## Stored records:
□ □ □ □ □
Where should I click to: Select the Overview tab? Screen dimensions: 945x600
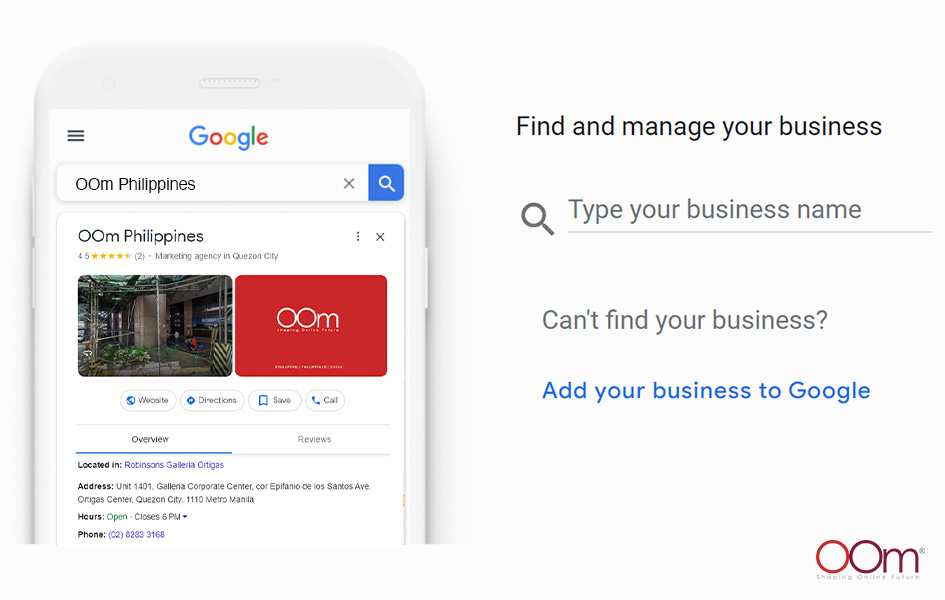pos(150,439)
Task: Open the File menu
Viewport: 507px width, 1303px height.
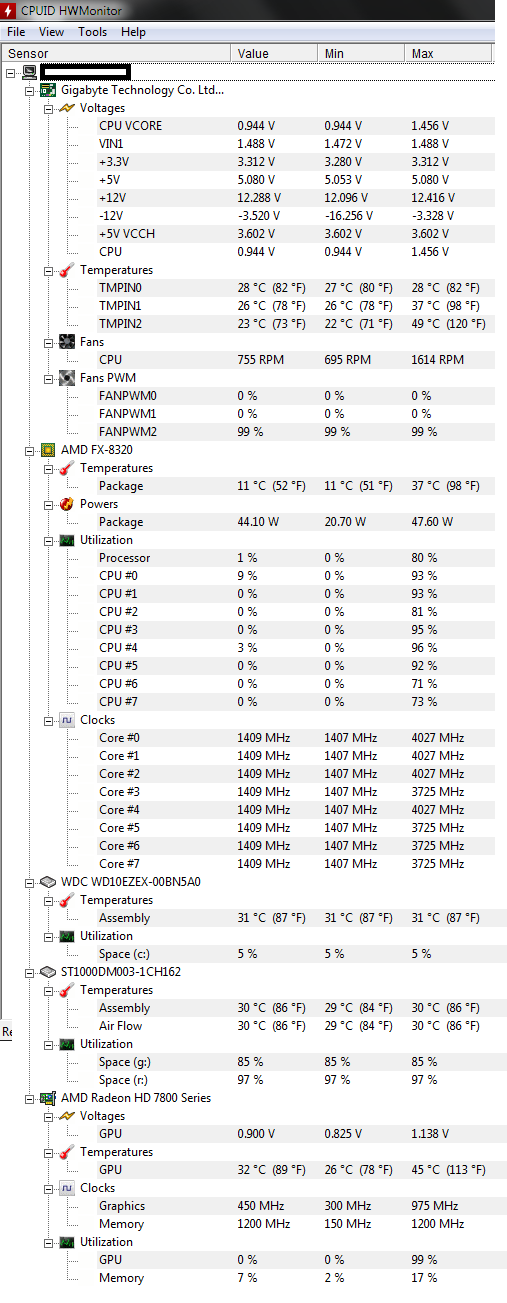Action: point(16,32)
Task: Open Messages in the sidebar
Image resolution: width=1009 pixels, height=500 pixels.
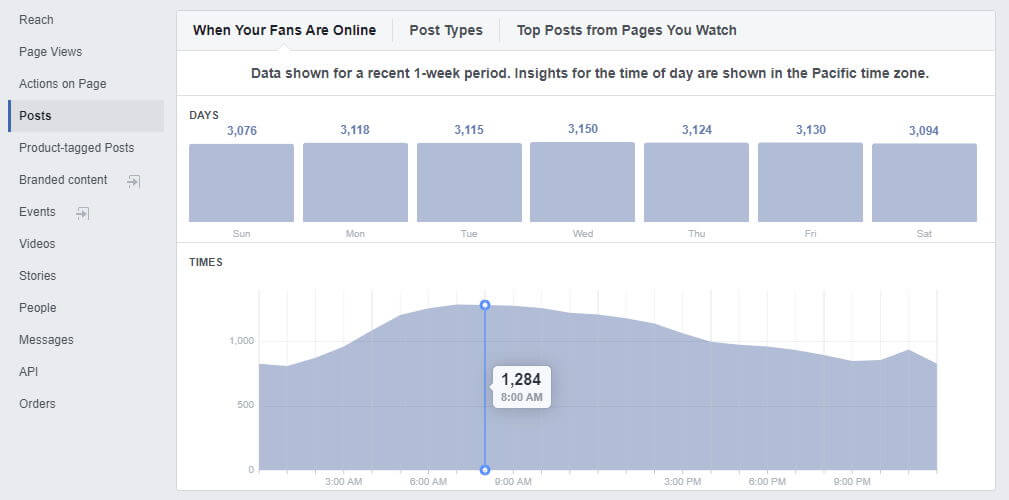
□ □ □ □ □
## What you have to do:
Rewrite every line of the items above, requests included, multiplying each coordinate in the answers by 0.6 and rounding to the nearest whole number, with halves rounded up. Leave all other numbers unchanged, and omit the pictures.

## Exercise answer:
Where should I click to: Select the Overview tab? Screen dimensions: 945x600
pos(90,263)
Task: Open the File menu
Viewport: 507px width, 1303px height.
Action: point(10,19)
Task: Open Messages in the sidebar
Image resolution: width=1009 pixels, height=500 pixels.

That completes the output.